Logistic regression models adjusted for maternal age, maternal education, maternal depressive symptoms, pre-pregnancy BMI, gestational age, parity and intervention status.; OR: odds ratio; C.I.: confidence interval for exp (B)

b

Reference: Healthy weight status

*

Denoting p < 0.05

**

Denoting statistical significance p < 0.00714 (Bonferroni adjustment; 0.05/7 = 0.00714).

DISCUSSION

Our main study findings are that healthier prenatal diet quality, defined using the Healthy Eating Index-2015, was correlated with lower POPs concentrations, and that higher PFOS and PFHxS concentrations detected in newborn DBS were associated with lower birth weight. However, we did not detect associations between POPs concentrations and overweight status at child age 18 months. Our study adds to the literature by using archived newborn DBS to measure fetal exposure to these chemicals, and by exploring these associations in a low-income high-risk Hispanic families.

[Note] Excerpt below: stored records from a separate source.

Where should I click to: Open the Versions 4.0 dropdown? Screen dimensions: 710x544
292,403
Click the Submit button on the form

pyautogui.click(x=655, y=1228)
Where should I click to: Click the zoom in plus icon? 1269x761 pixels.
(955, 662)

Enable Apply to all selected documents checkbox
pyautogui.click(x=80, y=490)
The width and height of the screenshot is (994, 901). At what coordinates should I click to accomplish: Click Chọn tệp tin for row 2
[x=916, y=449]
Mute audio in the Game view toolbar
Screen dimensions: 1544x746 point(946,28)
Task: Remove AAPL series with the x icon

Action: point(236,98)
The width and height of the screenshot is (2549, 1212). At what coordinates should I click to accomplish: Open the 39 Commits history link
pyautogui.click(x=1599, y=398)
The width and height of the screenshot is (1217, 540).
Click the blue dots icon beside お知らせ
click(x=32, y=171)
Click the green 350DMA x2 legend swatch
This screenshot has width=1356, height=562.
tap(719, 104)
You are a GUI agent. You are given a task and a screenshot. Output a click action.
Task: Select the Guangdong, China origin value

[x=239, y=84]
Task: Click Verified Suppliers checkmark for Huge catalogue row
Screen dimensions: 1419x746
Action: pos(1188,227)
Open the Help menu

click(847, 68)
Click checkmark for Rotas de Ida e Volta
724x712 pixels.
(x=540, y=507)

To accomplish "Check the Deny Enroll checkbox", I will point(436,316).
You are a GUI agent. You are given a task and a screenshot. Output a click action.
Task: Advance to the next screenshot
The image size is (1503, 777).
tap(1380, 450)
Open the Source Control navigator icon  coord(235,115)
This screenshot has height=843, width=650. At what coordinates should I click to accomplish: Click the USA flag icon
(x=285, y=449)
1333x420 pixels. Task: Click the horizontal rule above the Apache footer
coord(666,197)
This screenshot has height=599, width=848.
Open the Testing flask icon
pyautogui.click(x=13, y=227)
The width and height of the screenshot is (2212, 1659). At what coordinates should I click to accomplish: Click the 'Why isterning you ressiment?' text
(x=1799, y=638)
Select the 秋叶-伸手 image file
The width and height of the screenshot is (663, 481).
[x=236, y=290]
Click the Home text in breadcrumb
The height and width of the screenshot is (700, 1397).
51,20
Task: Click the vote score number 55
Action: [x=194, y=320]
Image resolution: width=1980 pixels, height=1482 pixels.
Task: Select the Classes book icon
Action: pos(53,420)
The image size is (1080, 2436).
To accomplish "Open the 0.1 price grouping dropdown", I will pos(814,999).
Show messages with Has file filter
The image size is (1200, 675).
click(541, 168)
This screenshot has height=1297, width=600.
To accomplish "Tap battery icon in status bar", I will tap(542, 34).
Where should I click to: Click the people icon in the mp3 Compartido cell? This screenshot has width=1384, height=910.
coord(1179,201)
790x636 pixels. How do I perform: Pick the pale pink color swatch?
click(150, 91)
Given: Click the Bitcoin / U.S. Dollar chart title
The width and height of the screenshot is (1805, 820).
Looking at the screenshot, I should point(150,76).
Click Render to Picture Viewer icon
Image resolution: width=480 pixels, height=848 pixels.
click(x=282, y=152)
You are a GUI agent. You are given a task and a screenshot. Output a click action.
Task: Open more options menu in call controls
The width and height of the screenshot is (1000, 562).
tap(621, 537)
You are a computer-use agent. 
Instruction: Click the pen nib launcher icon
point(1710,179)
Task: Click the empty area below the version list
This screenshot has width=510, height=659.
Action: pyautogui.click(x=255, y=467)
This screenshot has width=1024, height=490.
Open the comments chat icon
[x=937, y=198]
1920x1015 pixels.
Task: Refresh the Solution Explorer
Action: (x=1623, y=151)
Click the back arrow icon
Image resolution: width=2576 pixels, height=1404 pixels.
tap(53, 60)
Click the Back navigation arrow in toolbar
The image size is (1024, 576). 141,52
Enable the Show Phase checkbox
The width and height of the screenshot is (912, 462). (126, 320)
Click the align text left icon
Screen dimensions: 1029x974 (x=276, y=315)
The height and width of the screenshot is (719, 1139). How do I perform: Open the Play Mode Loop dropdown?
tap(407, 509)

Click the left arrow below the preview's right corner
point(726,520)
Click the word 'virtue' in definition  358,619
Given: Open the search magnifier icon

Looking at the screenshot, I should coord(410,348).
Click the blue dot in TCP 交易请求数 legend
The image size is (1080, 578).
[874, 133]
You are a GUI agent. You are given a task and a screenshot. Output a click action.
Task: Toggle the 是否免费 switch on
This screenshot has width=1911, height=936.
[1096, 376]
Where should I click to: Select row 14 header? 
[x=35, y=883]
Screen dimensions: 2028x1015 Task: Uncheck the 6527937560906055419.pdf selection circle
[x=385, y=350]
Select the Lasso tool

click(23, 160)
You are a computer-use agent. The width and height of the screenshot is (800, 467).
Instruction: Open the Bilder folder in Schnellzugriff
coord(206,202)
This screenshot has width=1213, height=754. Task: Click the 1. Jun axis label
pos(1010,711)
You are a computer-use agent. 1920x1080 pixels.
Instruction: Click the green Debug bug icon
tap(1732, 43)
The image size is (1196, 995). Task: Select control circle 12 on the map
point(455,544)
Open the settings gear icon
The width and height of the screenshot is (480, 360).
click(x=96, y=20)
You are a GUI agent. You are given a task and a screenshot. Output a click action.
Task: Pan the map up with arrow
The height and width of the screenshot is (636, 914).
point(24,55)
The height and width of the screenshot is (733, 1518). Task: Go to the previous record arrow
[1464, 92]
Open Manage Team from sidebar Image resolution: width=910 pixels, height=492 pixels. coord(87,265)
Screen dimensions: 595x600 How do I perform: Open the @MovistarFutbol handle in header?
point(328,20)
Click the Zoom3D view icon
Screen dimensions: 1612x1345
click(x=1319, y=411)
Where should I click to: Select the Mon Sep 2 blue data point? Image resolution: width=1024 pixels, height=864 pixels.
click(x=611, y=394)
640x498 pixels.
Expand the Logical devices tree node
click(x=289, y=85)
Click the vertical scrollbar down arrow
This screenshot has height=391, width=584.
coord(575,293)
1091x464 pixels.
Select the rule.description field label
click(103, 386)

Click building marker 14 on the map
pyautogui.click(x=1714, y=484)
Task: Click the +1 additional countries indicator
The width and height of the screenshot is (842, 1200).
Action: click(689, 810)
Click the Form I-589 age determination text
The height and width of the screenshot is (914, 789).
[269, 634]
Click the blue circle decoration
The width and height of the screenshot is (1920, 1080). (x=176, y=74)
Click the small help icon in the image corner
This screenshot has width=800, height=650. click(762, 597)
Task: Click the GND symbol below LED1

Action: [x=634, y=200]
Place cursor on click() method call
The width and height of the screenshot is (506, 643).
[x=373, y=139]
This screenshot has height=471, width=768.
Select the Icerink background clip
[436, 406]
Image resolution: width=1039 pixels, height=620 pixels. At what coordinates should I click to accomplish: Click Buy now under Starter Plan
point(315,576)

In the current study, higher total protein intake was associated with lower PFOA and PFHxS concentrations (amphiphilic POPs). Associations between prenatal diet quality and PBDEs (lipophilic POPs) were less consistent, with higher total protein foods being correlated with higher PBDE47. We also found that higher refined grains intake was correlated with higher DDE and PFHxS concentrations and higher sodium consumption was associated with higher PFOS concentrations. Animal studies have detected lower total POPs concentrations, particularly amphiphilic POPs (PFASs), in the adipose tissue of mice consuming high protein diets, subsequently protecting them developing later obesity (Myrmel et al., 2016). One potential mechanism may be that since POPs are excreted through bile flow, and different protein sources are involved in bile metabolism regulation, dietary protein level can modulate bile flow and consequently eliminate POPs, potentially explaining observed associations between high protein intake and lower POPs concentration (Liaset et al., 2009).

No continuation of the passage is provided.